3. Companies that will be affected in a significant way by changing external events.
4. New Concept stocks that draw a lot of attention and hypes. Fad or bubble stock pricing: usually marked by a stellar price rise over a short period.
5. Accounting gimmickry: clues that the financial statements do not reflect the true state of corporate health.
6.  Insider sleaze:signs that insiders consider the company a personal bank or think the stock should be sold.
7. A gluttonous corporate appetite for cash.
8. Overvalued assets or an ugly balance sheet.
9. Concepts stocks with no or low barrier to entry. (Groupon for example)
10.IPOs of stocks in hot industry that is overhyped and has a lot of competition. (similar to 4)

II Research the Short Candidates:
1. Work from at least 2 years of 10Qs and 10ks and analyze balance sheet, cash flow and financial ratios.
2. Track insider activity and management's compensation vs company's performance.
3. Look at the products, the competitors, the suppliers of production inputs.
4. Read analyst reports and determine consensus.
5. Read and keep up with the news of the company over time to see what happens, how earnings and price progress, what changes.
6. Clear catalyst that will send the company's stock downtown.
7. Keep track of key metrics that indicate trouble such as AR, Inventory, Prepaids and compare them to sales and CGS and operating income.

III.Important Points to Keep in Mind:
1. The accounting based analysis is not difficult to do but it takes time, patience, and a suspension of belief. The lack of attention by other professional investors to these financial details provides the inefficiency in information dissemination that is so central to the short seller's art.
2. Even successful short sellers are consistently too early when they sell stocks, sometimes even years too early. David Einhorn's Allied Capital, Bill Ackman's MBIA, Witney Tilson's Netflex.
3. Short seller fear most a sustained rally in a stock followed by a forced buy-in of their position, resulting in a loss out of their control, particularly in companies with smaller floats.

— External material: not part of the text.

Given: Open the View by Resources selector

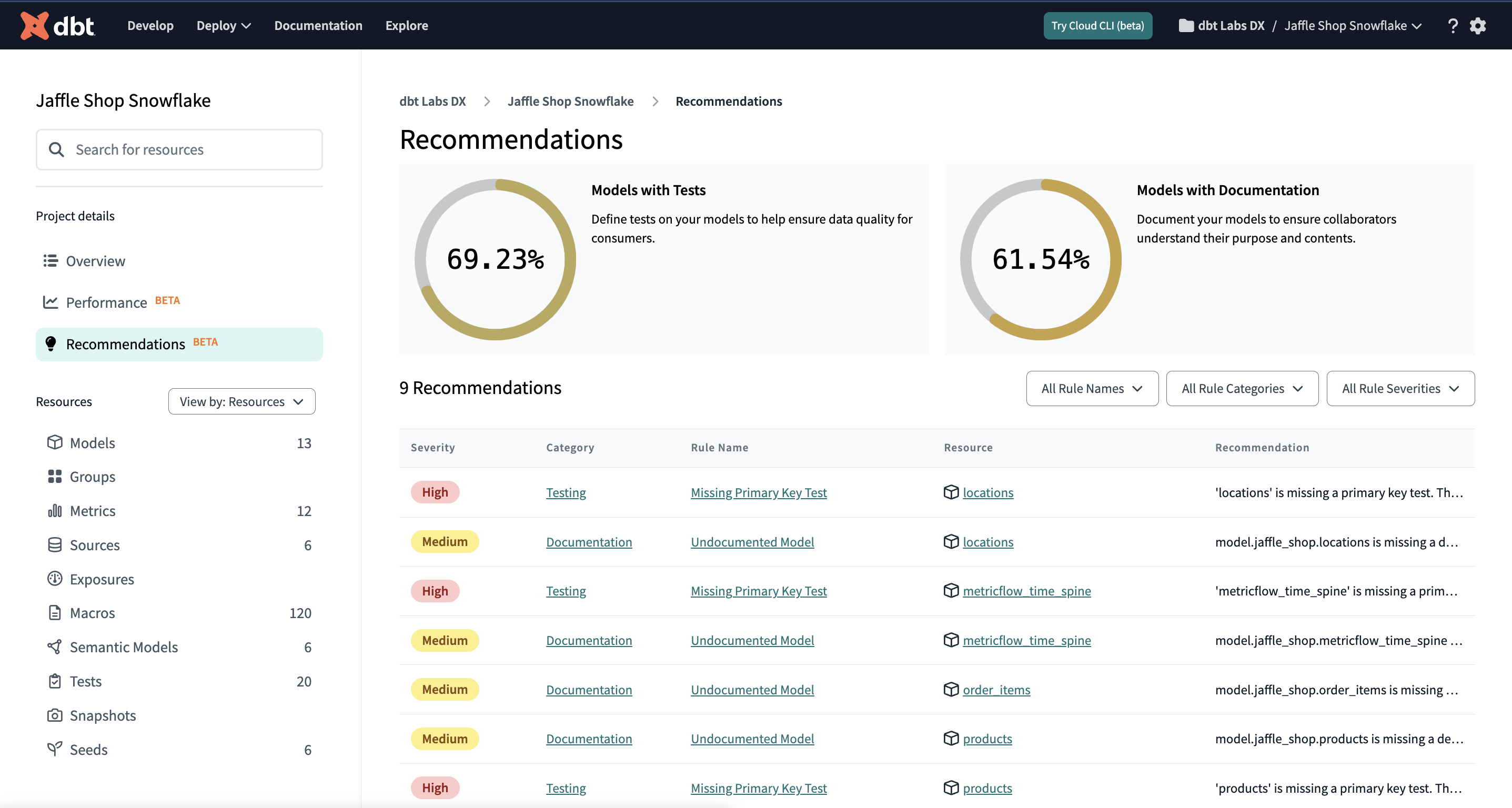Looking at the screenshot, I should point(241,401).
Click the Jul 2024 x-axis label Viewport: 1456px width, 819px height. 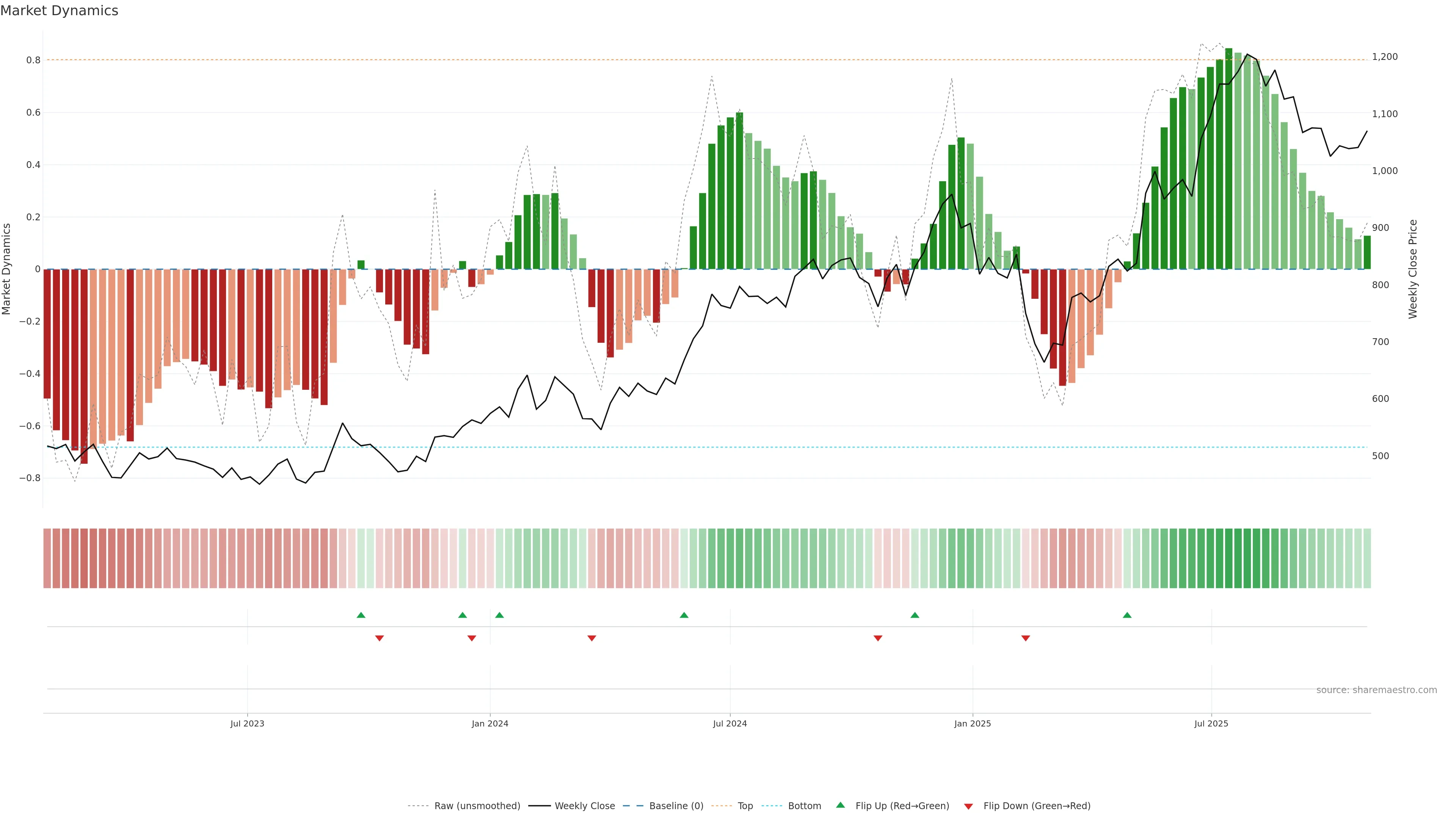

4. Valuation bets on price alone make bad short sales, i.e shorting a stock just because you think the stock is overvalued may be dangerous. There must be either a fundamental change in the outlook for the company or a major misconception by the stock-buying public.
5. You have to be able to articulate in clear logic what mechanics will impact the income statement and balance sheet negatively. The best way may be talking to competitors and suppliers. The point of short is when those mechanics become overwhelmingly apparent and the stock is still up.
6. Jim Chanos use return on invested capital calculated by EBIT/(All Interest Bearing Liabilities+Equity+Deferred Taxes+Short Term Debt).
7. High ROE makes for a lousy short sale because the company can finance its growth without caring a fig what the Wall Street Pubahs think about the business plan.
8. When a company switches or expands its business line into something completely different, it generally means management fears that growth will slow in the main line. When they expand into a highly competitive business that costs money for product development (like software game titles) when the base business eat money as well, you sit back and watch with relish for the train wreck to happen sooner.